In research for their new book, Richard Arum and Josipa Roksa found a surprising consensus among faculty members about what competencies and concepts a particular discipline should teach.Jay Premack for The Chronicle

A new book from the authors of Academically Adrift: Limited Learning on College Campuses seeks to answer one of the main critiques of that widely read 2011 study.

One knock on that book, by Richard Arum and Josipa Roksa, is that they relied largely on scores from a standardized test to support their conclusions that many students don’t learn much during college. The test they used, the Collegiate Learning Assessment, or CLA, measures critical thinking as a generalized trait, one that’s not attached to a specific discipline.

But is it fair, critics asked, to test students on a generalized skill when the most substantive learning they do takes place in a discipline? Shouldn’t we be paying attention to what students are learning in their majors?

Mr. Arum and Ms. Roksa agreed. Improving Quality in American Higher Education (Jossey-Bass), which they edited with Amanda Cook, a program manager at the American Association of State Colleges and Universities, describes the work of the Measuring College Learning Project.

It is a faculty-led effort to define the core ideas and fundamental practices underpinning biology, business, communications, economics, history, and sociology, which collectively account for more than 35 percent of American bachelor’s degrees. Scholars met over two years and were guided by past efforts in their field. For each discipline, a dozen or so faculty members (70 total) staked out lists of two things, concepts and competencies, a framework that emerged from the biologists’ group. An example of an essential concept from that discipline is evolution; a competency is arguing from evidence.
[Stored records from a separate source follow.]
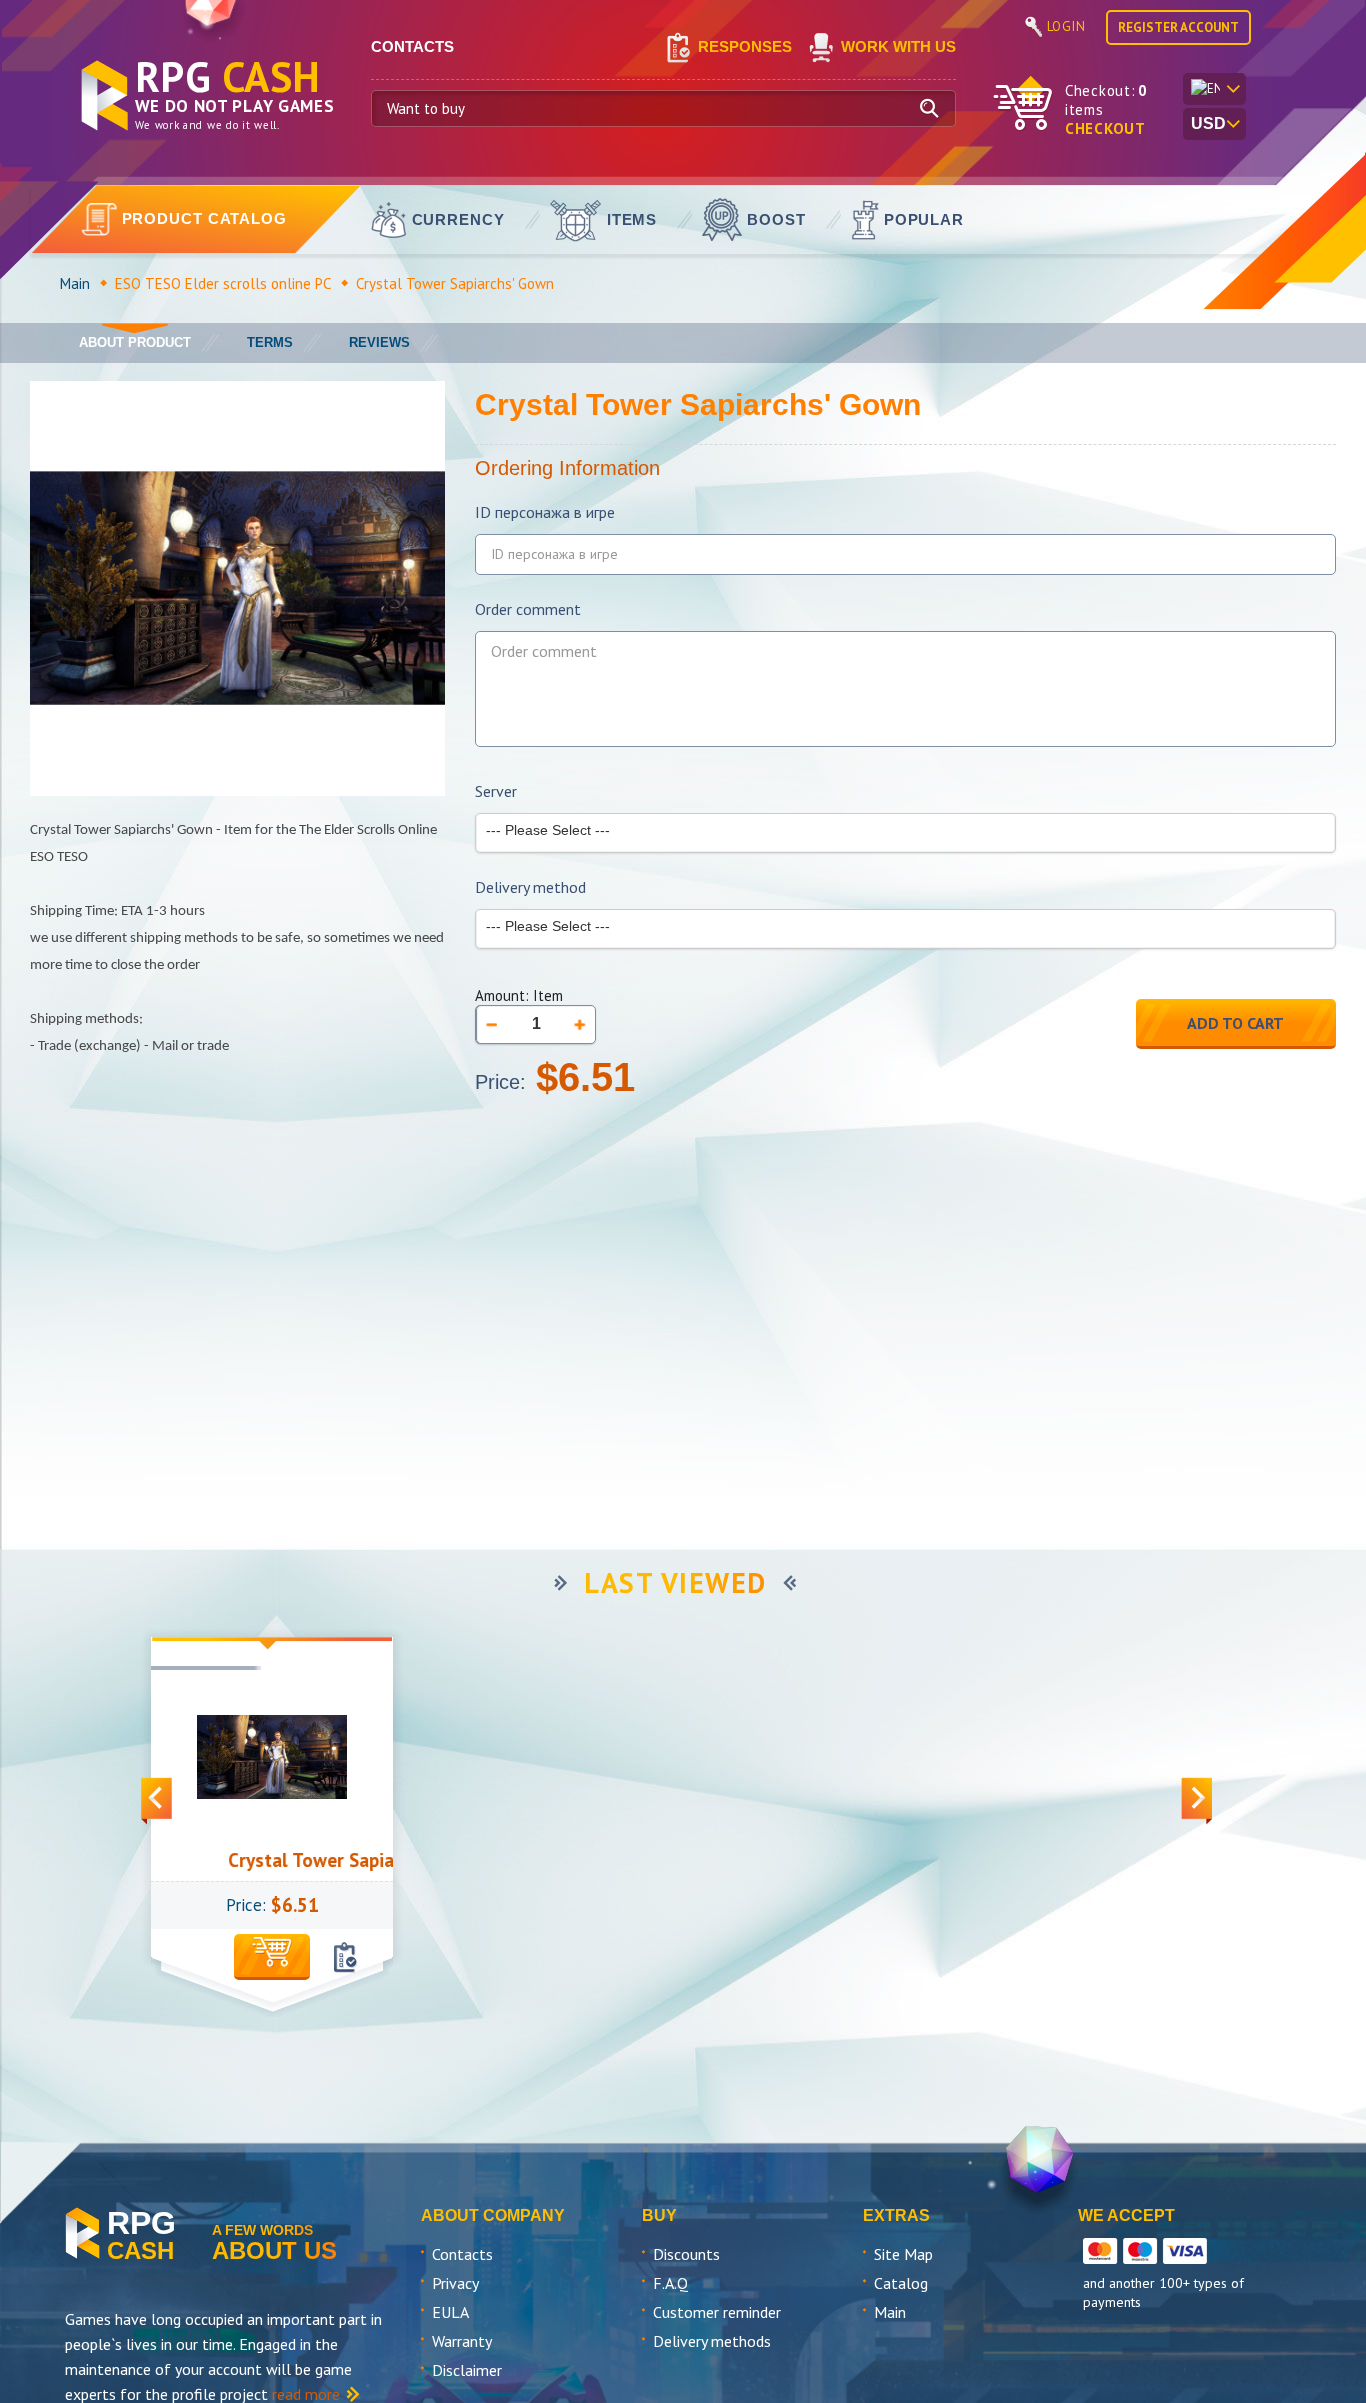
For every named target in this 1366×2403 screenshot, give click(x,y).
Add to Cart (1235, 1023)
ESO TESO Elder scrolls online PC (223, 283)
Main (75, 283)
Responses (745, 46)
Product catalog (205, 218)
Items (632, 219)
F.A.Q (670, 2283)
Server (496, 791)
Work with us (898, 46)
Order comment (528, 609)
In a conversation with The Chronicle, Mr. Arum, who is leaving New York University this month to become dean of the School of Education at the University of California at Irvine, and Ms. Roksa, an associate professor of sociology and education at the University of Virginia, discussed the need for disciplinary consensus, how faculty members might use the fruits of the project, and how this work might result in better tests. This interview has been edited for length and clarity.

Q. What need do you think the Measuring College Learning Project fills?

Mr. Arum. There were multiple needs. One of the responses to Academically Adrift was a critique from colleagues that a generic measure of critical thinking, complex reasoning, and writing did not do justice to what faculty within disciplines were working to develop in their students. Another reason is that, like everyone working in higher education, we look around us at the efforts to measure higher-education outcomes with what Josipa and I see as inadequate and wrongheaded approaches. That is, often looking at distal labor-market outcomes.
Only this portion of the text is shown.